▸ Exercise directions
Edit the rows from the start of the records through the line holding "Looking at the screenshot, I should click(20, 46).", inclusive, swapping "apps grid icon" for "app launcher button" and leaving all else unchanged.

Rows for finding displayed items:
* Begin *

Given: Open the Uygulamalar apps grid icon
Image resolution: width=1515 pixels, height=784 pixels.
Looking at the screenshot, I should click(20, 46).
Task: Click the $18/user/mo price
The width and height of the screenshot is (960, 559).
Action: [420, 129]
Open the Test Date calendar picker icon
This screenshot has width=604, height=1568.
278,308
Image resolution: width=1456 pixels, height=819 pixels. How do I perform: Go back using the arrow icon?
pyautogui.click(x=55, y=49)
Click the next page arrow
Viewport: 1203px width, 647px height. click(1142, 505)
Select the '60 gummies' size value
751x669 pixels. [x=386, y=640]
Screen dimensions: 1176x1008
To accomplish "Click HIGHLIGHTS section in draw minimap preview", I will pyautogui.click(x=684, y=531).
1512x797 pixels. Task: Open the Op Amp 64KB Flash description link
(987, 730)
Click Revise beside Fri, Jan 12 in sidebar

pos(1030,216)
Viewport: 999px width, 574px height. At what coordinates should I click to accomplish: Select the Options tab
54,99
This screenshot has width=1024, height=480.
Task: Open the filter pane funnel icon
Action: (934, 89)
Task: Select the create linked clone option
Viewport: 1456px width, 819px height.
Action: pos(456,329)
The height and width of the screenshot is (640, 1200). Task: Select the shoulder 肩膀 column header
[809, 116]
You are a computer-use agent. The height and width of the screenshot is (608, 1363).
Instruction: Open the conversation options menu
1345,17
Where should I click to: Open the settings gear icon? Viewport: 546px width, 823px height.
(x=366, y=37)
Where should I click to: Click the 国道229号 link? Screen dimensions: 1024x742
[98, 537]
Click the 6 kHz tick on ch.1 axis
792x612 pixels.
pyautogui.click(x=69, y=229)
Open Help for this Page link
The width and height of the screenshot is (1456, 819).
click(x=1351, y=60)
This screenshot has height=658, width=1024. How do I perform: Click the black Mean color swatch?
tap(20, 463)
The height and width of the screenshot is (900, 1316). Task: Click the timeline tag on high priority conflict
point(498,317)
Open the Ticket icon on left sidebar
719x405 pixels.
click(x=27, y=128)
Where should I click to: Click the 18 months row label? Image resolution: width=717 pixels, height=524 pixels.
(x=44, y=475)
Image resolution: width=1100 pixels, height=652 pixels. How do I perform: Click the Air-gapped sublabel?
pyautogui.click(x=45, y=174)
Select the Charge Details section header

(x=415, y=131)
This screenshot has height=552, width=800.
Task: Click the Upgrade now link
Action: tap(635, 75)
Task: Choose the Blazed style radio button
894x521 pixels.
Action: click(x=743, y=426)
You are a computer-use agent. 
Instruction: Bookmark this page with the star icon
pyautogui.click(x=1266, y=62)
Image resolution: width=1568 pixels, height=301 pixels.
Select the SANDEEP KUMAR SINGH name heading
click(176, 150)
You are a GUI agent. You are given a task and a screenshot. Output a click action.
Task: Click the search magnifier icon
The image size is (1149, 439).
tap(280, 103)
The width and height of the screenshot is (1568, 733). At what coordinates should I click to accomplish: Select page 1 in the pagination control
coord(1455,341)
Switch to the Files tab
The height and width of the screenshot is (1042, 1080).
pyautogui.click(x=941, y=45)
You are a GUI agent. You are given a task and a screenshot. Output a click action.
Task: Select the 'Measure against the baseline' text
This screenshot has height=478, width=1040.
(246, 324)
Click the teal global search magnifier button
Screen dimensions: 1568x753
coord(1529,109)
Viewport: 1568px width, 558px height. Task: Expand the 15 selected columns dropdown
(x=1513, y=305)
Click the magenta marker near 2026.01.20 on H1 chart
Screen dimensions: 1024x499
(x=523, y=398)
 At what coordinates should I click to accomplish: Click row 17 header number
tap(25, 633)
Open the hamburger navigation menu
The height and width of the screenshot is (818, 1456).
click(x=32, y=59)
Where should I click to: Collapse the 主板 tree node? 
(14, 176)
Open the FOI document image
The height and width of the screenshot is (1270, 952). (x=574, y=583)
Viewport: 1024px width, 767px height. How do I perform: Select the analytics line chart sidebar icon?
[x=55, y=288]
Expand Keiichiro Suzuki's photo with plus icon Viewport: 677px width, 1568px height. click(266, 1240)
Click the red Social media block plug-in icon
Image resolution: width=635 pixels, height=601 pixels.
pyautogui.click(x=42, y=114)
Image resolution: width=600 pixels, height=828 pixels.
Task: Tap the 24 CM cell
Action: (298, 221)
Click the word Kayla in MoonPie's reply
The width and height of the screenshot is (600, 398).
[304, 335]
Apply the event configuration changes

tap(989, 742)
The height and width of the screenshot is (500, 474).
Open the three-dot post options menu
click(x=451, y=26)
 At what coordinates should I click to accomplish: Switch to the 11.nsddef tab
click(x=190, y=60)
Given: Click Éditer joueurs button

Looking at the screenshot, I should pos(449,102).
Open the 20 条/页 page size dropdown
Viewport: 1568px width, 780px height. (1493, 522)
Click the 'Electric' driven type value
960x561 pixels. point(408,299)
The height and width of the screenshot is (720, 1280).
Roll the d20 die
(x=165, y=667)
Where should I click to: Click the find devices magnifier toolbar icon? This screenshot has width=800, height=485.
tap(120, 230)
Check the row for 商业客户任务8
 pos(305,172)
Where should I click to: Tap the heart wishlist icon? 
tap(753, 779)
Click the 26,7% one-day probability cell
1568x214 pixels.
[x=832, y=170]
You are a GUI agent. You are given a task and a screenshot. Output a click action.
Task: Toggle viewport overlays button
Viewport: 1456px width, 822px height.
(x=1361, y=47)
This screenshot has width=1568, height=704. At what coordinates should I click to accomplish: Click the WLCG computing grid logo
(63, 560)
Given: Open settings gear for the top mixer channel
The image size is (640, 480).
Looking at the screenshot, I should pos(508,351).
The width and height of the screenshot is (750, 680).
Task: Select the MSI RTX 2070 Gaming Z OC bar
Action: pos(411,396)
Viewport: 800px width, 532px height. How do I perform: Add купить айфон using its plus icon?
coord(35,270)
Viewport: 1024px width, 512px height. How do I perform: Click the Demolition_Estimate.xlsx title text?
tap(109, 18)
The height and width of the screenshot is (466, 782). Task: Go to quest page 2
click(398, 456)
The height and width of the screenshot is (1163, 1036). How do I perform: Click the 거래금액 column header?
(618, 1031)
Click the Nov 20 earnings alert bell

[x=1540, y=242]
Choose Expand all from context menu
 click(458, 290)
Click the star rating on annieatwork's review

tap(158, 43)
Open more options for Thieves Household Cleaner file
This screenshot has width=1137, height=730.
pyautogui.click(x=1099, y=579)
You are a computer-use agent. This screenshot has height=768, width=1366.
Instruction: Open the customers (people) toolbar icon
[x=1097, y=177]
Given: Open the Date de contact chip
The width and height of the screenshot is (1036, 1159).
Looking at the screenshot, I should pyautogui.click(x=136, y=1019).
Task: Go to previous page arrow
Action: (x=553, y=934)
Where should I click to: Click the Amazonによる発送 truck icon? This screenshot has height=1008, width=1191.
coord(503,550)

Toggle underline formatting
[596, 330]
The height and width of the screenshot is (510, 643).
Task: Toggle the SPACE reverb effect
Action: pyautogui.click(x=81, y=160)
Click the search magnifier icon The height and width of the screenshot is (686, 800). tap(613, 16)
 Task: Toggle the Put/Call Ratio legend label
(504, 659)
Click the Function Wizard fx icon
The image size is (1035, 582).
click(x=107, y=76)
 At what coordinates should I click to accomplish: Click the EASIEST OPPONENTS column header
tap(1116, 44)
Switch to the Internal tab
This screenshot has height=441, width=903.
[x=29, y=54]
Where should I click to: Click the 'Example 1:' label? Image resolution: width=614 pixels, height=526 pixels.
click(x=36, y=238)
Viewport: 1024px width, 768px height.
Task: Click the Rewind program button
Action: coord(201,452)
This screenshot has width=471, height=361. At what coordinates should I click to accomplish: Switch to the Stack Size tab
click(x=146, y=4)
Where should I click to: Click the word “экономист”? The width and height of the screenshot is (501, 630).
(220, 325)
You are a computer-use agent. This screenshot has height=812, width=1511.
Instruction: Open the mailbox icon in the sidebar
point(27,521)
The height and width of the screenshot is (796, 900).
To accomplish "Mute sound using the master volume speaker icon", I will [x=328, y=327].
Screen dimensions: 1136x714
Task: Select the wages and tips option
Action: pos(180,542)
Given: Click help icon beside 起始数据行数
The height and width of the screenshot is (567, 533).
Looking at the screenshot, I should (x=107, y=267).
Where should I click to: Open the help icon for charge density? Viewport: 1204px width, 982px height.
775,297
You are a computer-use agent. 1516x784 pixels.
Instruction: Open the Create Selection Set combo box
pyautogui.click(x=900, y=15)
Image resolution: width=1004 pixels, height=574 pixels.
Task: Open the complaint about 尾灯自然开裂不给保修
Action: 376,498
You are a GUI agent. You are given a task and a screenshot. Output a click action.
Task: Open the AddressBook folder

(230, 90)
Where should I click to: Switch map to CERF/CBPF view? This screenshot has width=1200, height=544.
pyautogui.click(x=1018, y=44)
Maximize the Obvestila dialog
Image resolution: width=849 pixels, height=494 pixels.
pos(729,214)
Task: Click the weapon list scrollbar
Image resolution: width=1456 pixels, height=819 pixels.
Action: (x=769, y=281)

* End *

▸ Response to this exercise
Given: Open the Uygulamalar app launcher button
Image resolution: width=1515 pixels, height=784 pixels.
Looking at the screenshot, I should click(20, 46).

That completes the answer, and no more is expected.